In een Spaans lab doet Susanne van den Brink onderzoek met embryo-modellen. NEMO Kennislink volgt haar lange en hobbelige zoektocht naar een manier om bloedvormende stamcellen te maken voor beenmergtransplantaties.
“Ik ging voor de zoveelste keer naar het lab en zag het niet meer zitten.” Het is juni 2022 en onderzoeker Susanne van den Brink is al een half jaar aan het ploeteren in het IMIM Hospital del Mar Medical Research Institute in Barcelona. Met behulp van de cellen van een muis hoopt ze een embryo te ontwikkelen dat bloedvaten vormt. Het is geen levensvatbaar embryo, maar een klompje cellen dat een bepaalde fase van de embryonale ontwikkeling nabootst. Een embryomodel, zoals Van den Brink het noemt. Nog preciezer: een gastruloïde.
Het is cruciaal dat bloedvaten ontstaan, want zonder bloedvaten geen bloedvormende stamcellen. En daar is het Van den Brink om te doen. Bloedvormende stamcellen ontwikkelen tot, de naam zegt het al, verschillende soorten bloedcellen. Als je weet hoe dat proces verloopt en hoe je het na kunt doen, kun je bloed voor bloedtransfusies ontwikkelen. Van den Brink is geïnteresseerd in de stamcellen zelf. Want die kunnen voor beenmergtransplantaties gebruikt worden, bijvoorbeeld bij mensen met leukemie.
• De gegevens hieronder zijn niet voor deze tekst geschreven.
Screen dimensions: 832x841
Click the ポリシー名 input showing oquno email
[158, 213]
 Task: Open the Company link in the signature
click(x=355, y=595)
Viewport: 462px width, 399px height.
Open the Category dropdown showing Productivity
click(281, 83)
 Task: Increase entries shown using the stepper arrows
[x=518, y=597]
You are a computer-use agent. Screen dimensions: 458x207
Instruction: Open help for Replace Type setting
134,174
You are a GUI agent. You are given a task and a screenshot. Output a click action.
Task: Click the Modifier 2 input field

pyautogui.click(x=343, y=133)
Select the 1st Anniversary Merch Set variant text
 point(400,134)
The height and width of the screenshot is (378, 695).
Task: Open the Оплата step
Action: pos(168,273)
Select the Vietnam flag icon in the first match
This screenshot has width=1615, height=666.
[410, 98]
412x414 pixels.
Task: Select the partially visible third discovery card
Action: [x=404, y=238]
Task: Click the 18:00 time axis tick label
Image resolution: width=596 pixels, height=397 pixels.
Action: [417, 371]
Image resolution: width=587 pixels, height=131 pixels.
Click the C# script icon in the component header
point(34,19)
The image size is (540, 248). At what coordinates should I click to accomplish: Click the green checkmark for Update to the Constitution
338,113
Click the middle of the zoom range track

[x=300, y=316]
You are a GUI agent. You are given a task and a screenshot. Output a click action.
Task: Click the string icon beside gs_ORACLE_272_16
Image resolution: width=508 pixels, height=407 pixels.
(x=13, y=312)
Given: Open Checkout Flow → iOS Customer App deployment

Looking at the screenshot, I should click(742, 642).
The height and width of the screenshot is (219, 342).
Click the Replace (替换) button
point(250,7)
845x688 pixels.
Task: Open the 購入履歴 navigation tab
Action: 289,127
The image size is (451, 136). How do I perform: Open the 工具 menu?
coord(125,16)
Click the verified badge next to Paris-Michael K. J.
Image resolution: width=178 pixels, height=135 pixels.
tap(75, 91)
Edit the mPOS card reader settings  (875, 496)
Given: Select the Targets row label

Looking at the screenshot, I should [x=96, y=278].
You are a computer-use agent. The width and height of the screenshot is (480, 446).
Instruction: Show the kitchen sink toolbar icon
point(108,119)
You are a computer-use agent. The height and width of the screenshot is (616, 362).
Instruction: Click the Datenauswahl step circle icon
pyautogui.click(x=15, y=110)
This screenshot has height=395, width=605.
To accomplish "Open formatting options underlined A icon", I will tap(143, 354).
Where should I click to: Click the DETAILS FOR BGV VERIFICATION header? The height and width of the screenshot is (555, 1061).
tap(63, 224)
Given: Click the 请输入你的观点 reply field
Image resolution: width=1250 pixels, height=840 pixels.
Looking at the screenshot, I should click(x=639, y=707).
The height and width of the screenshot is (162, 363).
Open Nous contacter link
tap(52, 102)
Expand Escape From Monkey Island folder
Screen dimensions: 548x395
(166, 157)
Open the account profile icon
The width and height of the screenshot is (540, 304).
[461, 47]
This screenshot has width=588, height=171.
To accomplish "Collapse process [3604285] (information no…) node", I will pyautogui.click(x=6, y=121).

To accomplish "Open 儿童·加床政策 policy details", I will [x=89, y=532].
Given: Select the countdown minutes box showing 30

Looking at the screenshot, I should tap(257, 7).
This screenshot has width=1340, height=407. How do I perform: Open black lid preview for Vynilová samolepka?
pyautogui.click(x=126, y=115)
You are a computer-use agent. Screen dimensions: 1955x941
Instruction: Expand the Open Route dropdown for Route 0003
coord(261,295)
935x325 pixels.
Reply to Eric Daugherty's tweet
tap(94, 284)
Maar daarvoor moet ze dus eerst weten hoe die stamcellen ontstaan. Bloedvormende stamcellen zitten bij volwassenen mensen en muizen in het beenmerg, maar dat is niet waar ze gemaakt worden. Van den Brink: “Deze cellen worden aangemaakt tijdens de embryonale ontwikkeling in de bloedvaten. We denken dat het mogelijk zou moeten zijn ze te maken met behulp van onze embryo-modellen.”
Daarnaast wil Van den Brink begrijpen hoe embryonaal bloed ontstaat. “Voordat embryo’s bloedvormende stamcellen aanmaken, hebben ze al embryonaal bloed en daar is weinig over bekend. We denken dat we dat ook met gastruloïden kunnen onderzoeken.”
Bloedvaten!
De afgelopen maanden was ze dag in dag uit in het lab om voor haar embryo-modellen te zorgen. “Iedere dag moet je het medium, de vloeistof waarin de experimenten plaatsvinden, vervangen zodat de gastruloïden nieuwe voedingsstoffen krijgen. Tijdens dat klusje ben je drie uur aan het pipetteren.” Elke dag. Ook in de weekenden. “Mijn lab is naast het strand en ik werk hier al een jaar, maar ik ben nog nooit op het strand geweest.”
Maar ineens zag Van den Brink iets groen oplichten toen ze door haar microscoop keek. “Ik riep meteen mijn baas erbij. ‘Het is gelukt! Ik zie bloedvaten!’”
Al die maanden ploeteren hadden Van den Brink bespaard kunnen blijven. Door de coronapandemie zijn er grote tekorten in de labindustrie ontstaan. “De fabrikant dat ons medium levert, heeft daar ook last van. Hierdoor wisselde het medium de afgelopen maanden enorm van kwaliteit, omdat hij niet altijd alle ingrediënten op voorraad had. Voor veel experimenten is dat geen probleem, maar voor ons wel. Op een gegeven moment zijn we met ze gaan praten en hebben ze voor ons een nieuw medium ontworpen. Toen ging het gelijk goed.”
Ondanks dit soort tegenslagen, geeft Van den Brink nooit op. “Ik heb in al die jaren onderzoek wel geleerd dat als je maar blijft proberen je, vaak door toeval, iets nieuws ontdekt waardoor je verder kunt. Mijn onderzoek heeft geen strakke verhaallijn, ik weet niet waar deze weg heengaat.”